Most of the tossing for luck, a commercial endeavour concocted in Southeast Asia in the 1970s, has been conveniently worked into the psyche of the festivities.
Also called yusheng, the prosperity toss is usually conducted in the round, with shredded vegetables, raw fish (or smoked salmon if the outlet is worried about food poisoning complaints) and a variety of sauces and condiments tossed together, elevated and dropped for good luck. Everything has significance and is guided by a medley of invocations for prosperity in the year to come.
The Long Toss
One of the more elaborate lo-hei sessions I’ve experienced has to be the show put on by Suntec Singapore Convention & Exhibition Centre in its convention room.
The long, zig-zag table was laden with the necessary vegetables.
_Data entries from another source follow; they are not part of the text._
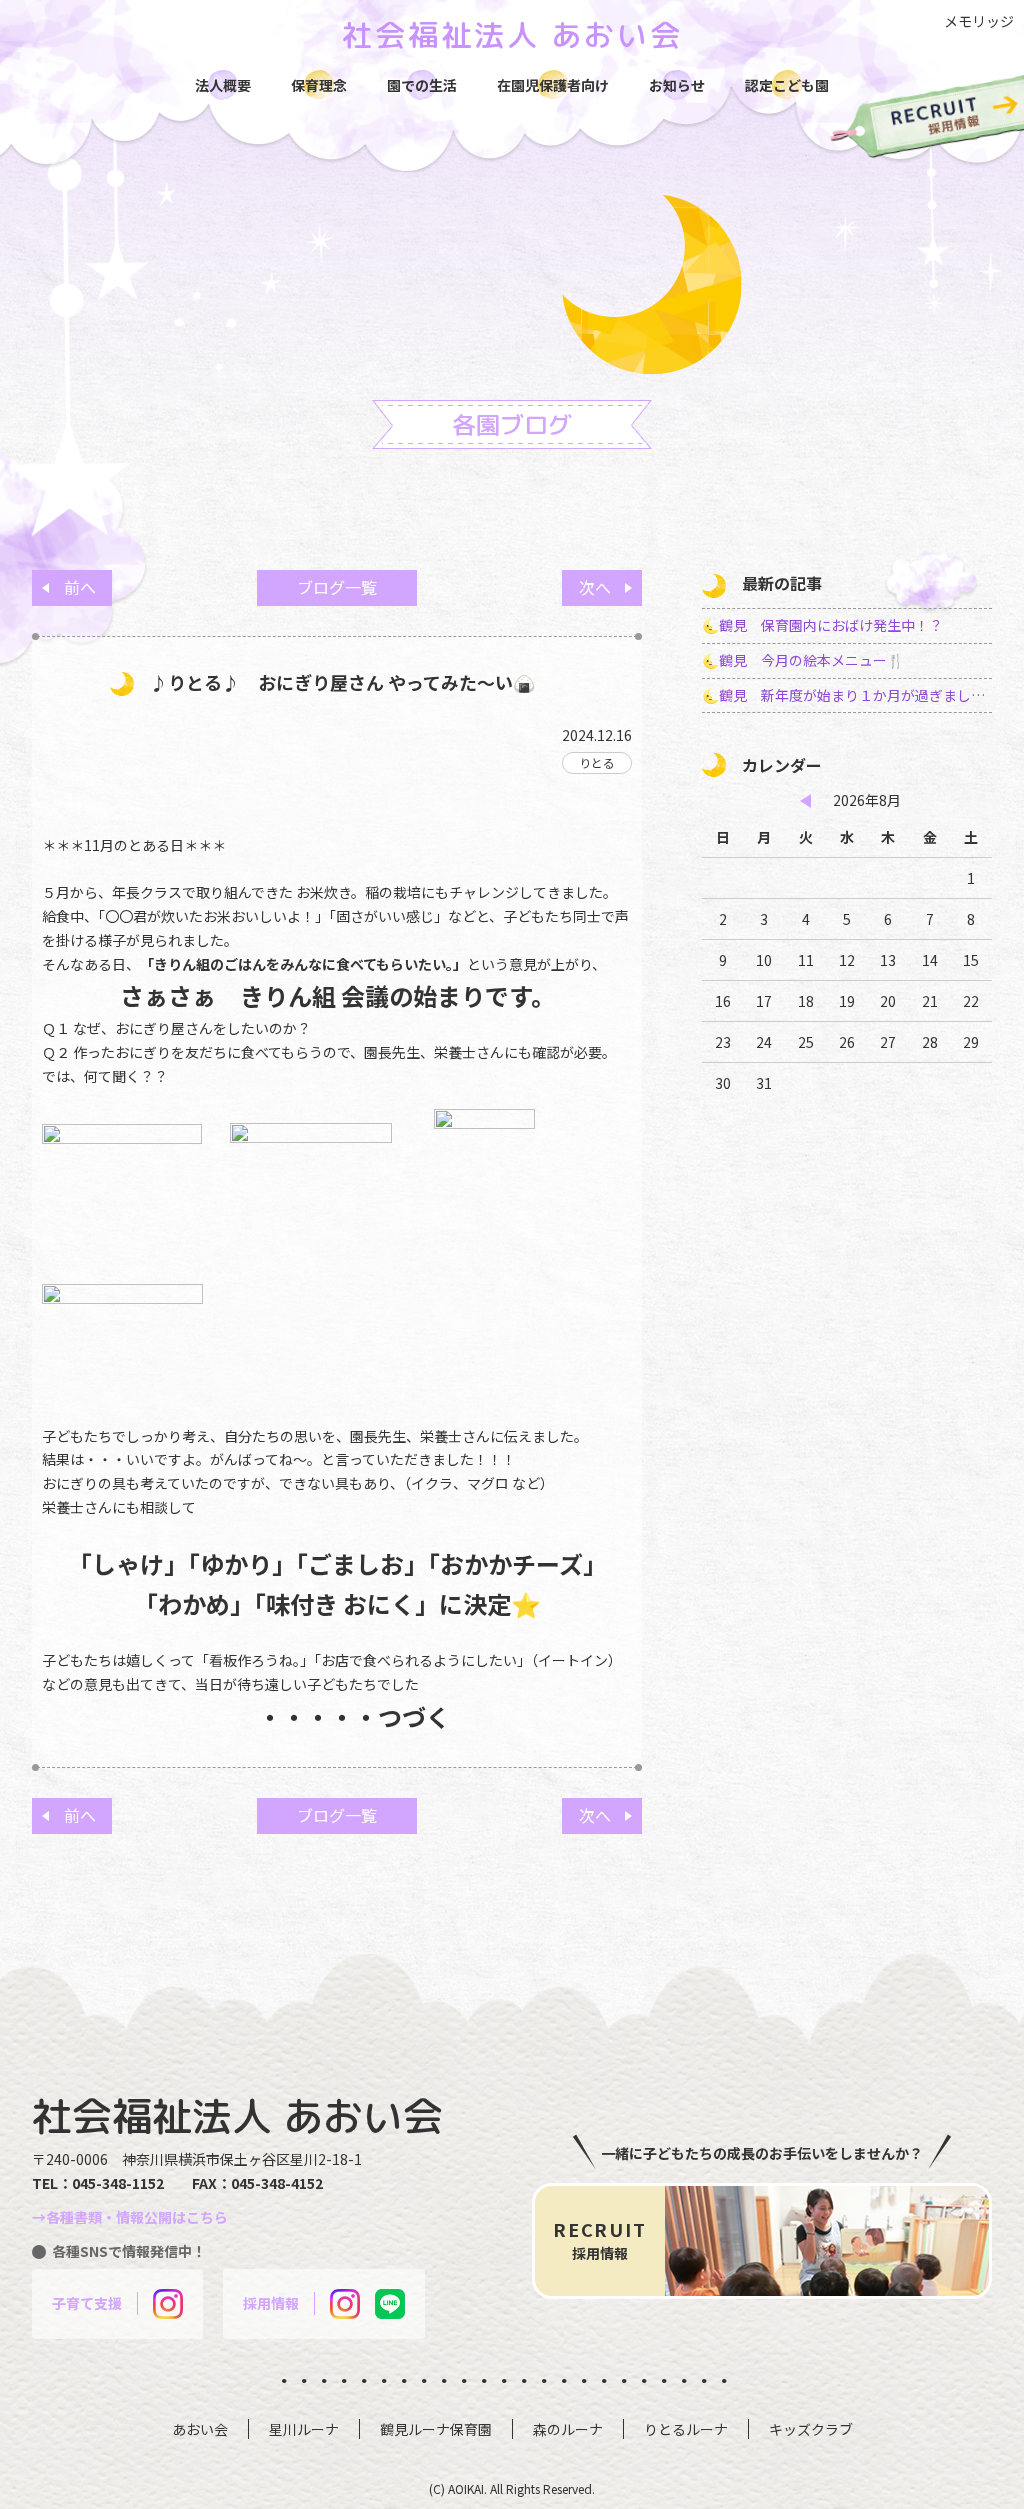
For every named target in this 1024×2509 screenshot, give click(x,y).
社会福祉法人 (512, 35)
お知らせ (677, 85)
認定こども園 (787, 85)
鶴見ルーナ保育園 (436, 2429)
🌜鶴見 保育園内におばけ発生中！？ (822, 625)
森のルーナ (568, 2429)
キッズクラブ (811, 2429)
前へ (80, 587)
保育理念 (319, 85)
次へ (595, 587)
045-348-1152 (118, 2183)
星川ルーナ (304, 2429)
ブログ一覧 (337, 587)
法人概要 (223, 85)
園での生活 (422, 85)
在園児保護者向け (553, 85)
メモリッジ (979, 21)
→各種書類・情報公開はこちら (130, 2217)
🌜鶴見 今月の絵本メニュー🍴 (803, 660)
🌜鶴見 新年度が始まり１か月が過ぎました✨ (847, 695)
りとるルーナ (686, 2429)
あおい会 (200, 2429)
The wait staff brought in the salmon and other oils, sauces and condiments and the show began.
With gusto, the 200 people at the long table tossed and shouted for good luck, abundance and prosperity.
Unlike other restaurants, where more than half of the food on the plate winds up wasted on the table and isn’t consumed, here, everything could be lapped up.
The feasting proper involved a buffet spread set up in various parts of the room. From Western to Asian fare, main courses and desserts, it’s a wonderous spread to spread out and wander and feast on.
Priced at $70++ per head, you should gather at least 150 of your colleagues, or family and friends, or maybe the neighbourhood, to toss in the luck and the dog.